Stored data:
▼
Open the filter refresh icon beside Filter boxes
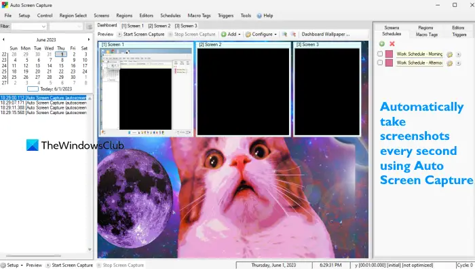This screenshot has height=269, width=475. (x=90, y=26)
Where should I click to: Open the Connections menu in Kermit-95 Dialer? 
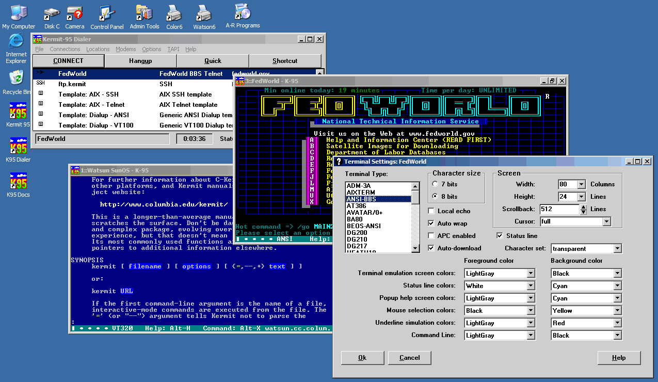tap(65, 49)
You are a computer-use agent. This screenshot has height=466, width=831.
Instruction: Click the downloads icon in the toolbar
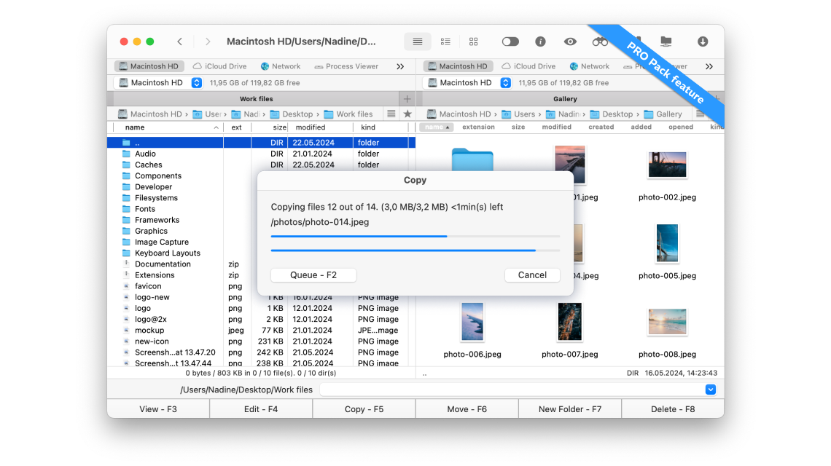703,42
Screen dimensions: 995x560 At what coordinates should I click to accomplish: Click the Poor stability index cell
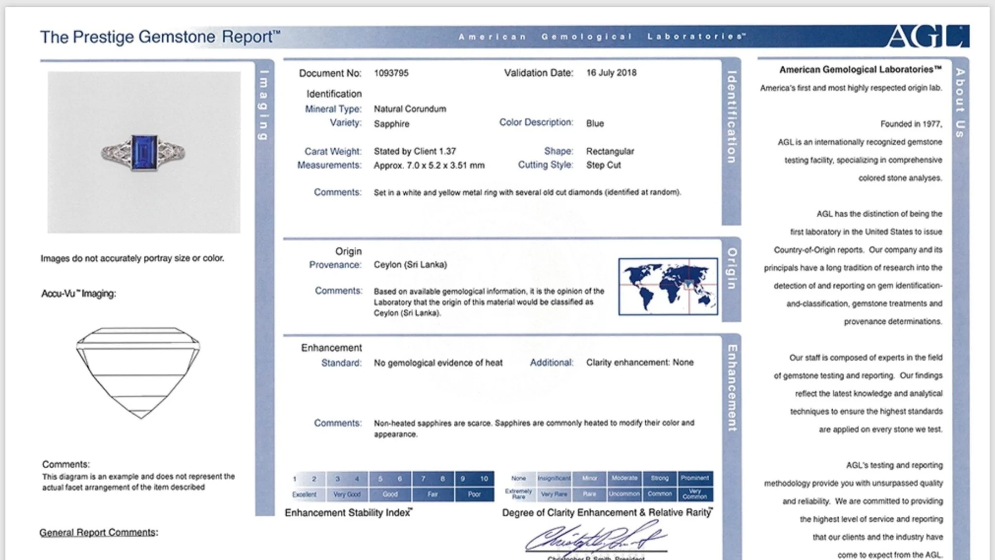[x=474, y=494]
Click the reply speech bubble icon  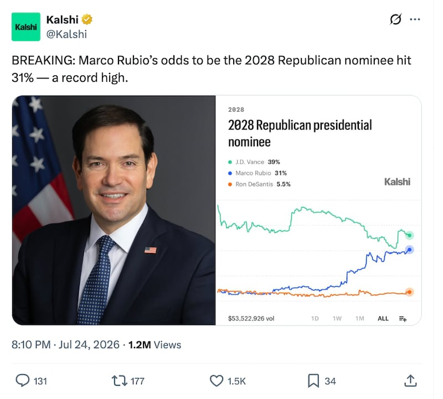click(22, 380)
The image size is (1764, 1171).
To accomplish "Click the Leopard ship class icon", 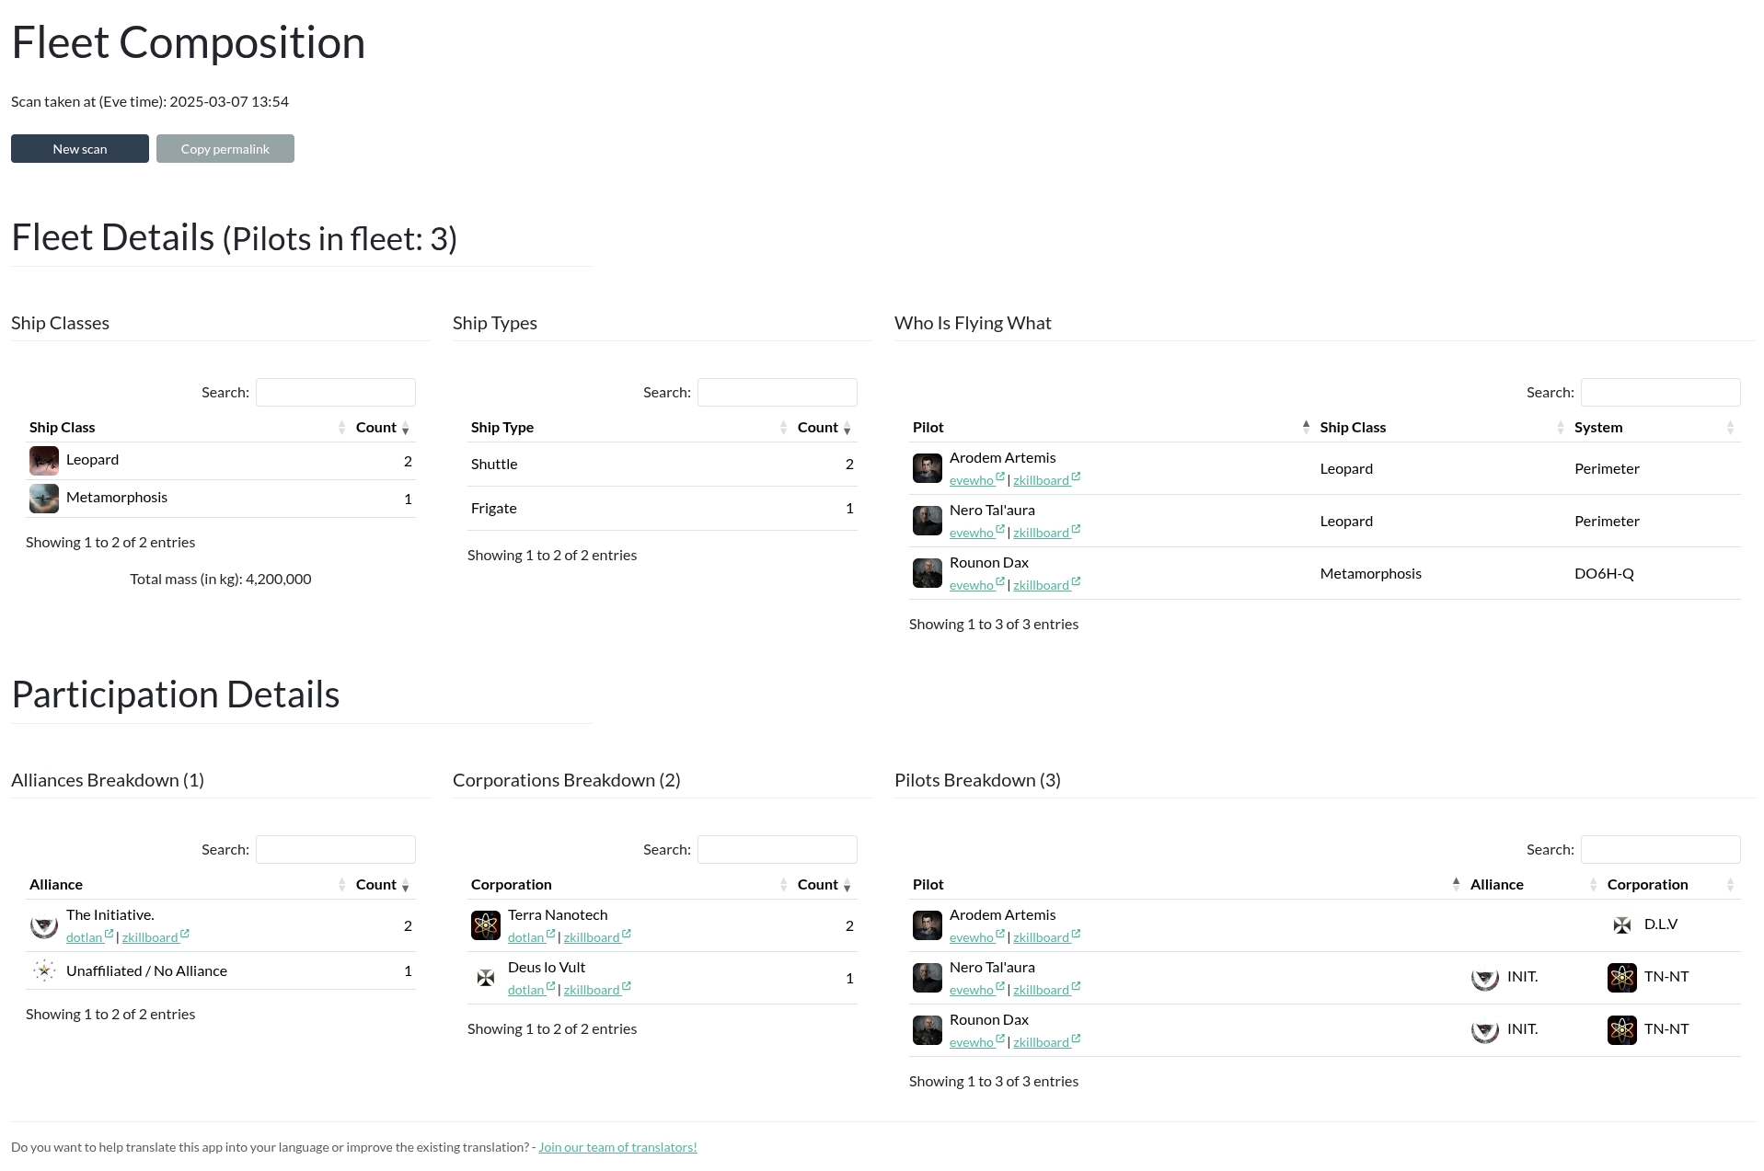I will click(44, 461).
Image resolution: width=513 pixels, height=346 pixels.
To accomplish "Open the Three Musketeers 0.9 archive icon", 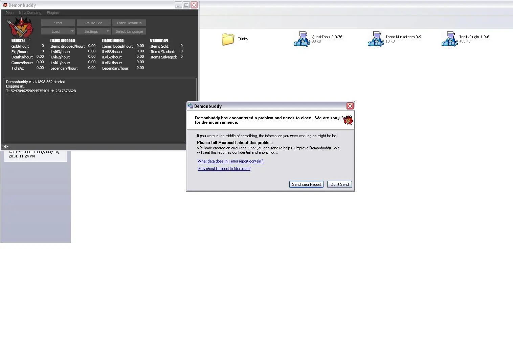I will (376, 39).
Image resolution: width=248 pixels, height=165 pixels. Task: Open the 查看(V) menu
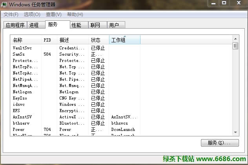click(53, 15)
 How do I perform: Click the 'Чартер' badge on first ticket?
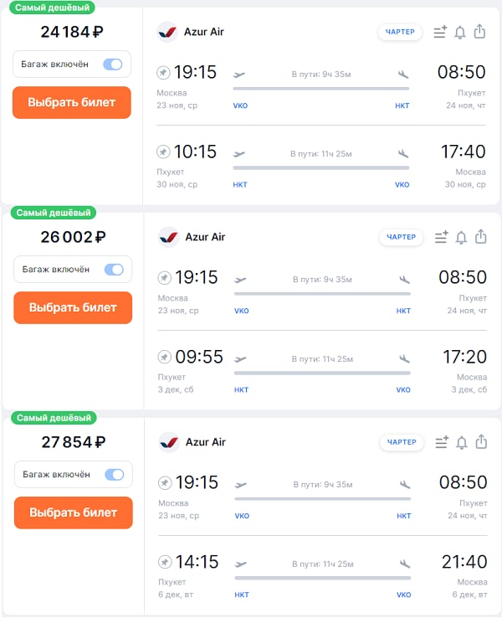(x=400, y=32)
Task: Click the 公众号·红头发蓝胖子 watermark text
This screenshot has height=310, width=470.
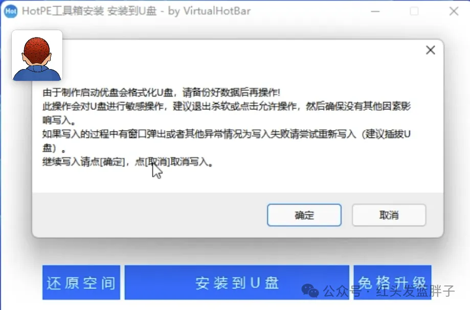Action: [x=389, y=291]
▲
* [TASK STATEMENT]:
The result is an exact copy of the lines from the one holding "Task: Click the 公众号·红头发蓝胖子 watermark text" through the final line of the data above, both ends included, minus the pictures.

* [RESPONSE AREA]:
Task: Click the 公众号·红头发蓝胖子 watermark text
This screenshot has height=310, width=470.
Action: [x=389, y=291]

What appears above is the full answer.